A pair of keynotes on day 2 of PDC gave developers a glimpse of Windows 7 and Visual Studio 2010, and then showed them how to build a basic application for Windows Azure, the cloud computing platform that took center stage at the conference yesterday.

LOS ANGELES -- After spending all of yesterday's keynote with its head in the computing cloud, Microsoft came back to earth today to focus on the client side. The company showed off a pre-beta build of Windows 7 and gave developers a glimpse of what the future holds for .NET, WPF, Visual Studio 2010 and Silverlight development.

Microsoft also emphasized the bridge between the cloud and client-side computing. Today's primary keynote ended with an overview of Live Mesh and was followed by a secondary keynote in which presenters extended a .NET program to run on Windows Azure, the cloud computing platform that the company introduced yesterday.
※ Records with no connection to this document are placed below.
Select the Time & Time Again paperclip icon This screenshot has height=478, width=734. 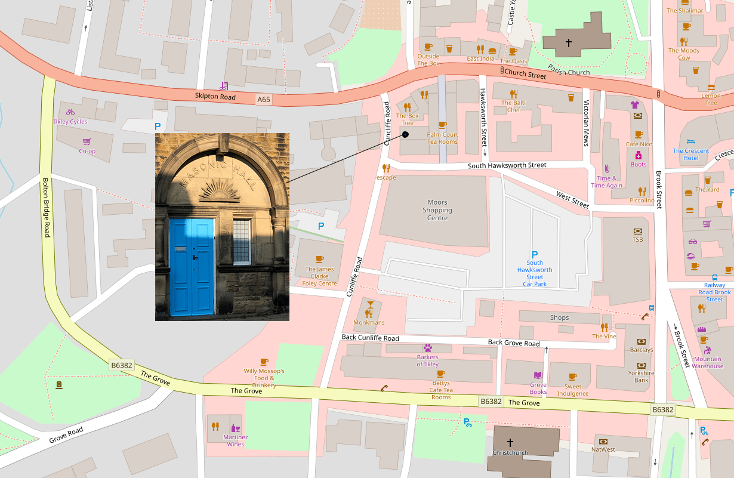607,169
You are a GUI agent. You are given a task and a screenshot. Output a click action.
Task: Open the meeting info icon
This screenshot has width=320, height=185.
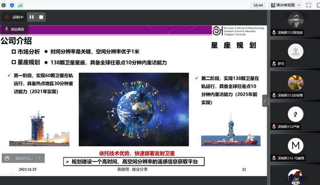[3, 5]
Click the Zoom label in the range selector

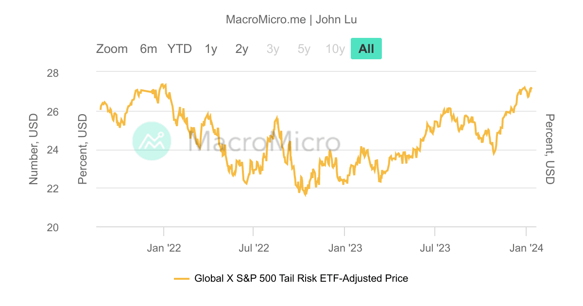pos(112,49)
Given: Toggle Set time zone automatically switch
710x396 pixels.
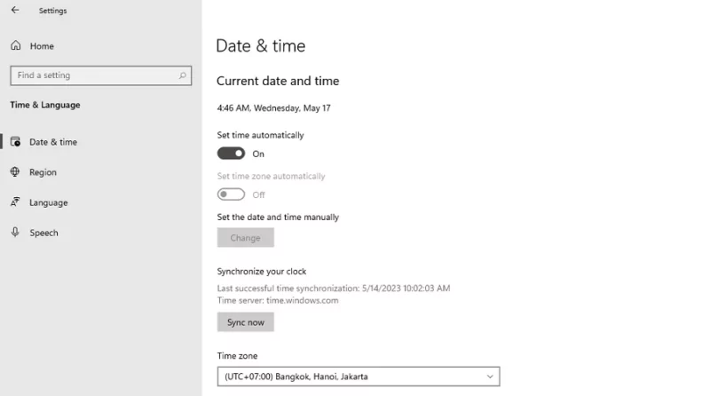Looking at the screenshot, I should (231, 194).
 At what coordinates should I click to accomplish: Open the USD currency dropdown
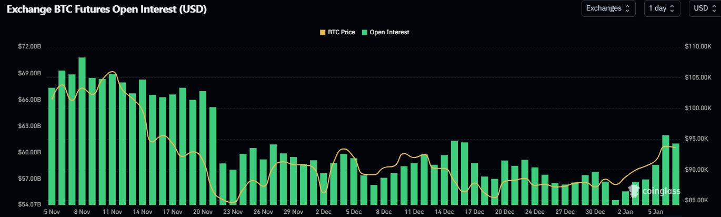click(704, 8)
The morning's first keynote was divided between substance and style. Many of the new Windows 7 features that Microsoft showed off were cosmetic, if useful: users will be able to rearrange taskbar items, for instance, and programs will be able to put a separate item in the taskbar for each tab in a window. But the demo also highlighted more utilitarian Windows 7 features, such as the ability to set UAC's sensitivity. The Windows development team is also working to reduce the operating system's memory and processor footprint, said Steven Sinofsky, senior vice president of the Windows and Windows Live group.

Microsoft spent the second part of the keynote focusing on recent improvements to .NET. The newest version of the framework's runtime, .NET 3.5 sp 1, now loads up cold 40% faster, said Scott Guthrie, corporate vice president of Microsoft's .NET Developer Division. Looking to the future, a big part of .NET 4.0 will be interoperability between execution modes, Guthrie said. The framework will be able to run multiple versions of .NET in the same instance -- allowing, for instance, a .NET 2.0 component and a .NET 4.0 component to work side by side -- and will make it easier to call unmanaged COM components from within managed code, he said.

Guthrie also previewed Visual Studio 2010, which will itself be built with WPF. Coupled with a new .NET framework for developing dynamically-loaded plug-ins called the managed extensibility framework (MEF), VS 2010 will be much more extensible than its predecessors, Guthrie said. As an example, Guthrie demoed a simple plug-in that displayed comments in the IDE as rich text.

Not to forget the cloud entirely, Guthrie also talked about improvements to ASP.NET and Silverlight, Microsoft's competitor to Flash. Microsoft is putting its weight behind jQuery, an open source AJAX library, and is even providing a jQuery IntelliSense definition file to give programmers autocompletion for jQuery calls in Visual Studio.

The company also released today a set of new Silverlight controls, including charts and TreeView, that it hopes will help bring rich Internet applications (RIAs) to enterprises. Later in the day, a session devoted to business uses for Silverlight packed one of the bigger session halls at the conference. Silverlight's controls use a subset of WPF, and the company is trying to position it as an intermediate between straight ASP.NET applications -- which work in any browser but have relatively limited UI capabilities -- and full desktop applications, said Jamie Cool, a member of the .NET framework team, at the afternoon Silverlight session.